3 Replies Latest reply on Dec 14, 2011 9:36 AM by Randall Hauch

    Modeshape stuck - race condition in RepositoryConnectionPool

    jamat Newbie

      Hello,

       

      Setup: jboss as 6, latest modeshape.

      Started 30 requests in parallel in got stuck (nothing is happening)

      Taking a threads dump and looking at the code, it seems to me that we have a race condition in RepositoryConnectionPool.

       

      When we try to get a connection we do first (only the interesting part is shown):

       

                      mainLock.lock();

       

                      // Peek to see if there is a connection available ...

                      else if (this.availableConnections.peek() != null) {

                          // There is, so take it and return it ...

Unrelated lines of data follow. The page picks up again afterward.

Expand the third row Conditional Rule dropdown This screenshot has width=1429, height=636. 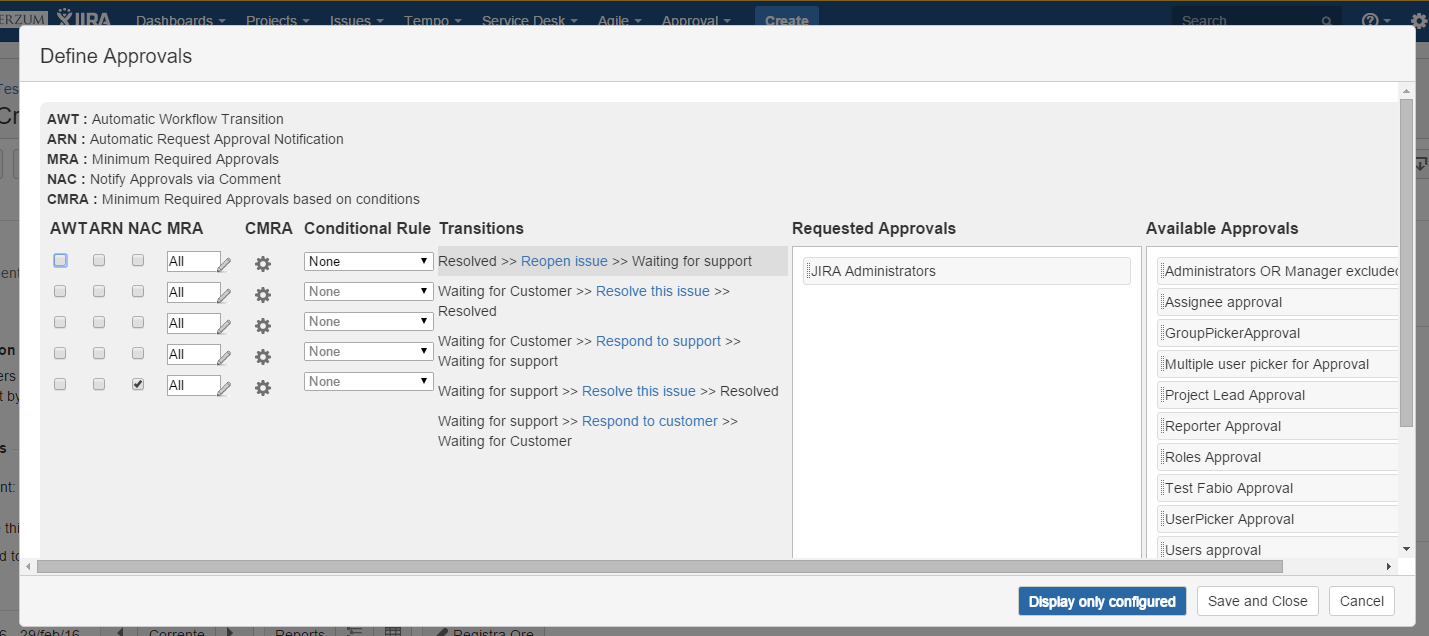click(368, 322)
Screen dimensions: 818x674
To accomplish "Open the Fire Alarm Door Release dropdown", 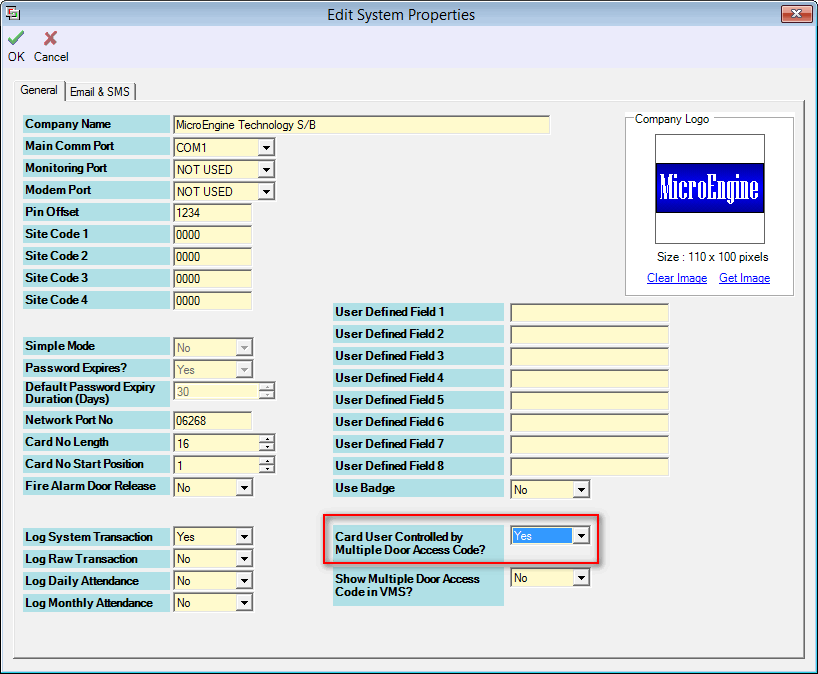I will coord(244,488).
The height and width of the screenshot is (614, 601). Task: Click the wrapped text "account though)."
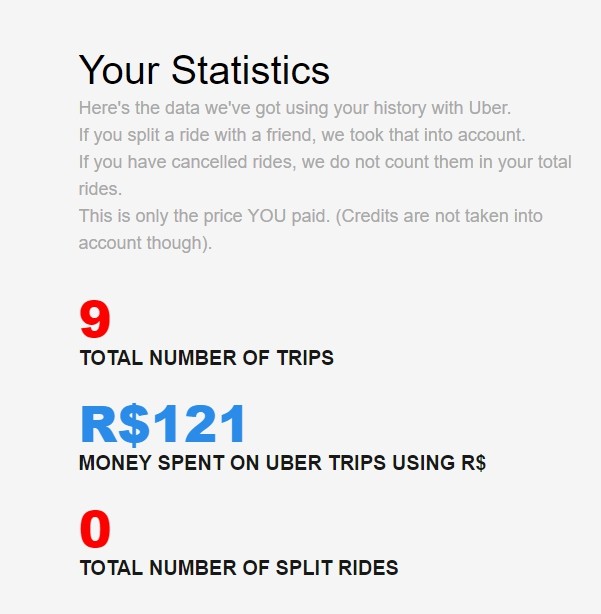[145, 243]
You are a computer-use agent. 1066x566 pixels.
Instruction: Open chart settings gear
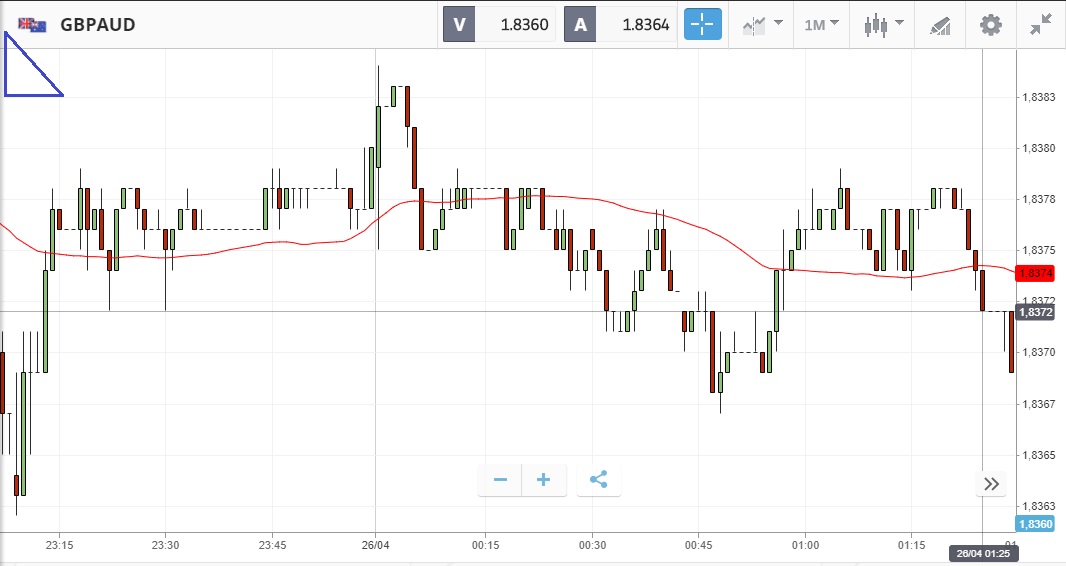click(x=990, y=24)
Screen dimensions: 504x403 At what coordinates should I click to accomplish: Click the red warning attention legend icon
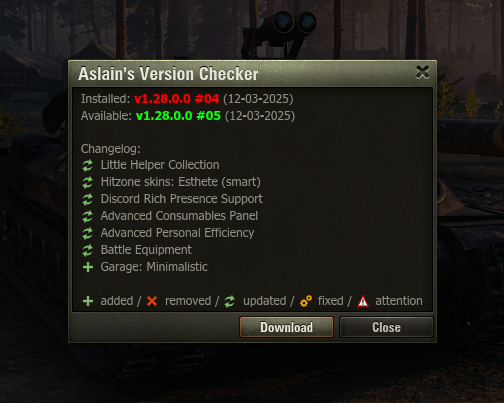click(x=363, y=301)
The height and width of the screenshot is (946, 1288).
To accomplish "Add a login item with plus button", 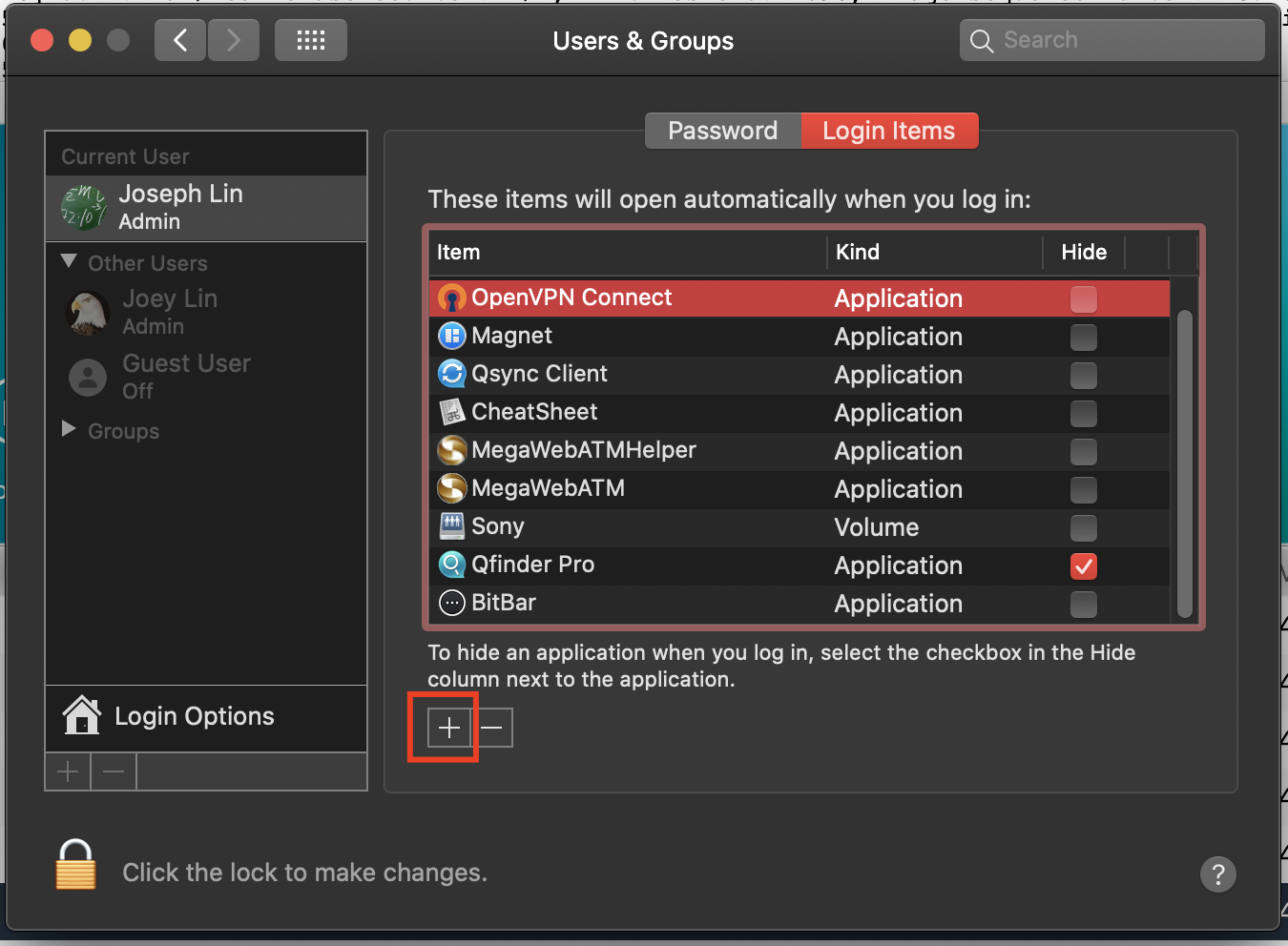I will click(x=449, y=728).
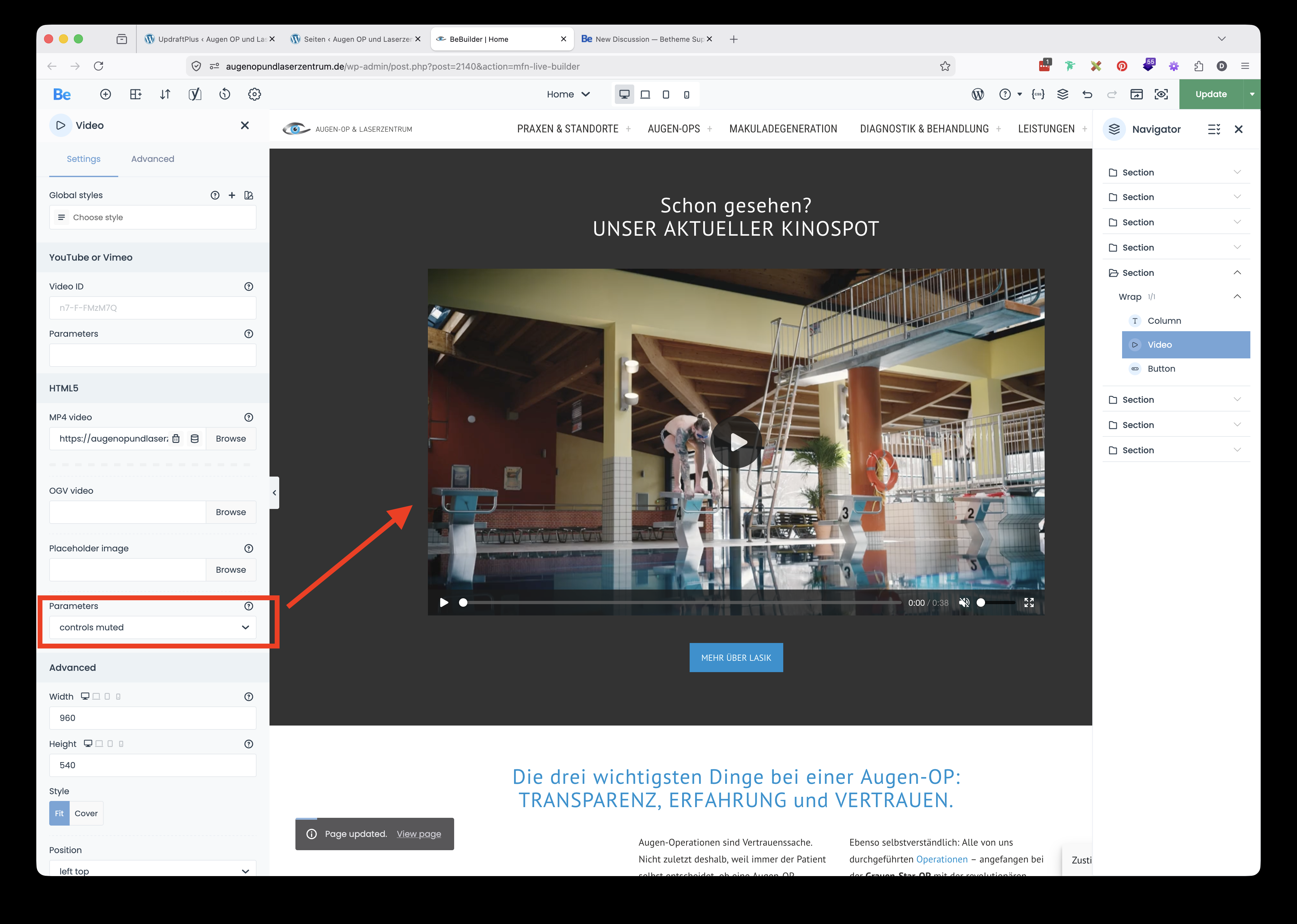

                          try {

                              connection = this.availableConnections.take();

                          } catch (InterruptedException e) {

                              LOGGER.trace("Cancelled obtaining a repository connection from pool {0}", getSourceName());

                              Thread.interrupted();

                              throw new RepositorySourceException(getSourceName(), e);

                          }

                      }

       

      The race condition is between the 'peek' and the 'take'.

      Reason is further down the same method we do:

       

                  if (connection == null) {

                      // There are not enough connections, so wait in line for the

                      // next available connection ...

                      LOGGER.trace("Waiting for a repository connection from pool {0}", getSourceName());

                      try {

                          connection = this.availableConnections.take();

                      } catch (InterruptedException e) {

                          LOGGER.trace("Cancelled obtaining a repository connection from pool {0}", getSourceName());

                          Thread.interrupted();

                          throw new RepositorySourceException(getSourceName(), e);

                      }

                      mainLock = this.mainLock;

                      mainLock.lock();

       

      So we call 'take' here without holding the mainLock.

      And this is IMO what happened.

      I have a thread that is blocked in the first 'take' (after the 'peek') and another one that is stuck while trying to get the lock after calling 'take'.

      This is this 'take' that went between the 'peek' and the 'take'.

      Note I have 9 other threads that are trying to release the connections but are also blocked was tryng to get the lock and

      this also explains why the first thread is stuck in 'take' as all the connections are taken.